Lines with the word "accomplish": copy all of them from the entries below.

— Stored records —
= = = =

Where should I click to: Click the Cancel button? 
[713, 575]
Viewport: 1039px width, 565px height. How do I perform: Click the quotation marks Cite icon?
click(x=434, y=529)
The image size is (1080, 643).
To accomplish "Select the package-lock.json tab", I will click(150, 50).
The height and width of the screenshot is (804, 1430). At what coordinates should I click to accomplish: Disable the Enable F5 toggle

= = = =

— FINISHED TASK —
To accomplish "Select the package-lock.json tab", I will click(150, 50).
The height and width of the screenshot is (804, 1430). At what coordinates should I click to accomplish: Disable the Enable F5 toggle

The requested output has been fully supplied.